A new study led by researchers at the University of Virginia (UVA) School of Medicine's Center for Public Health Genomics just took an important step in the fight against osteoporosis. By combining data from genome-wide association studies (GWAS) onto a bone co-expression network, the researchers were able to predict and infer the function of a number of disease-associated loci. The findings from the study were published recently in Cell Systems through an article entitled “Integrating GWAS and Co-expression Network Data Identifies Bone Mineral Density Genes SPTBN1 and MARK3 and an Osteoblast Functional Module.”
Osteoporosis is a serious brittle bone disease that affects millions, and the UVA researchers identified more than a dozen genes amid the vast human genome likely responsible for bone density and strength. The new approach the researchers used to identify these genes could speed the development of new and better treatments for osteoporosis, as well as many other diseases.
In charting the genome, scientists commonly rely on GWAS, as these studies identify locations within the genome where genes associated with a certain disease are thought to be located. The problem, though, is that GWAS alone doesn't tell them which genes are truly influencing a disease.
“What's really challenging is going that next step and figuring out which genes are responsible," explained senior study investigator Charles Farber, Ph.D., assistant professor at the University of Virginia School of Medicine's Center for Public Health Genomics. "It's similar to dropping a pin on a map app. So, the GWAS drops the pin, but it doesn't tell you anything about what's going on at that location, the mechanism through which genetic variants influence a disease."

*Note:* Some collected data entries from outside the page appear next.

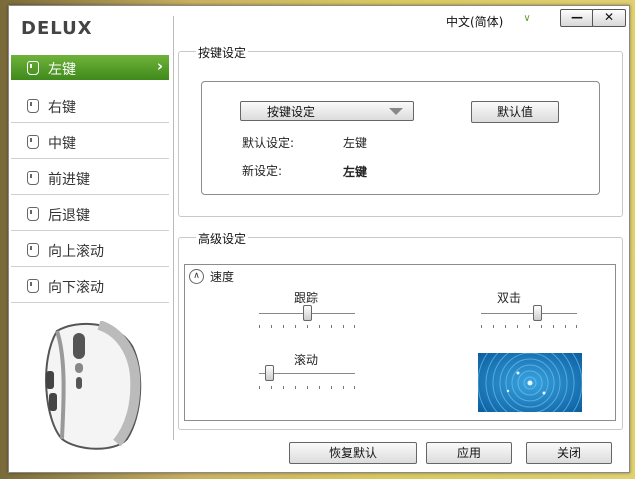  I want to click on default-setting-value: 左键, so click(356, 143).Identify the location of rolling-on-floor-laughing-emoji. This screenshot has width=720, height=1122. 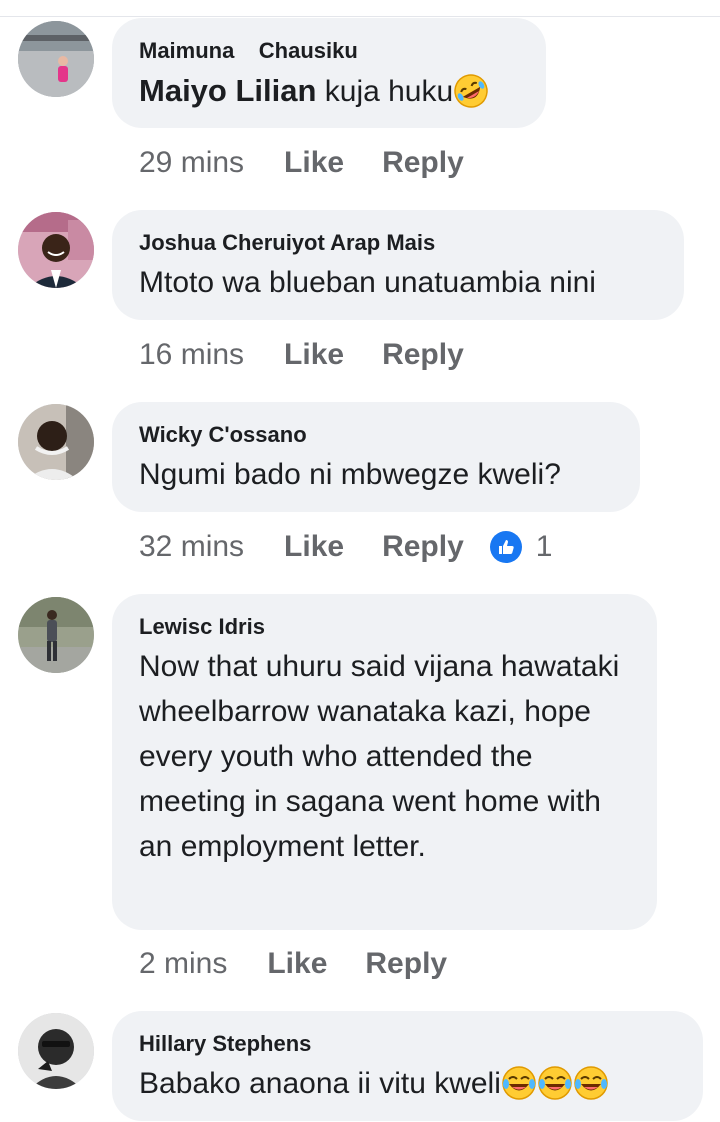
(471, 91). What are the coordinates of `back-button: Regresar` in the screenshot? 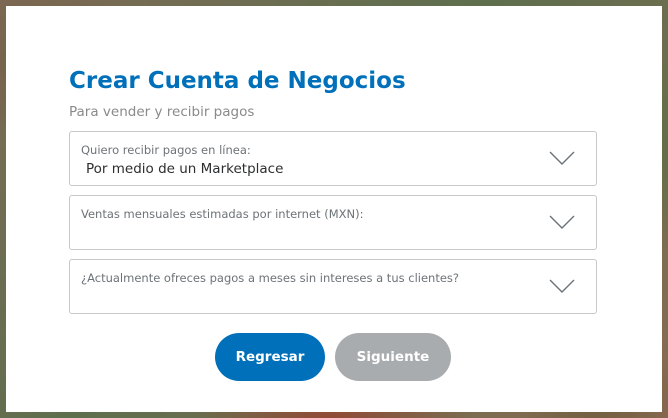 It's located at (270, 357).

Dr. Farber and his colleagues wanted to go beyond GWAS, so they identified genes that appeared to work together and then mapped those genes onto the locations identified by GWAS. By cross-referencing the two, they were able to predict 33 genes that they believe are responsible for controlling bone density. Eighteen of the genes had been shown previously to play a role, but the remaining 15 were new.
"Many were genes known to have a role in the regulation of bone mineral density. In fact, over half of them were," Dr. Farber noted. “So, that was a good proof of principle."
Since their initial findings, the researchers tested two of the previously unknown genes and confirmed that they contribute to controlling bone mineral density. The UVA team does not expect their predictions will have a 100 percent success rate, but they do feel the technique has great promise for helping accelerate the process of determining gene function. Moreover, by hastening the understanding of gene function, they can accelerate the process of developing new drugs to target those genes, in order to treat disease.
"This was a way that we could take existing data and make predictions without going locus by locus without any direction,” Dr. Farber stated. “At least now we have hypotheses that we can test. I think that will speed up future attempts at trying to figure out which genes are truly causative."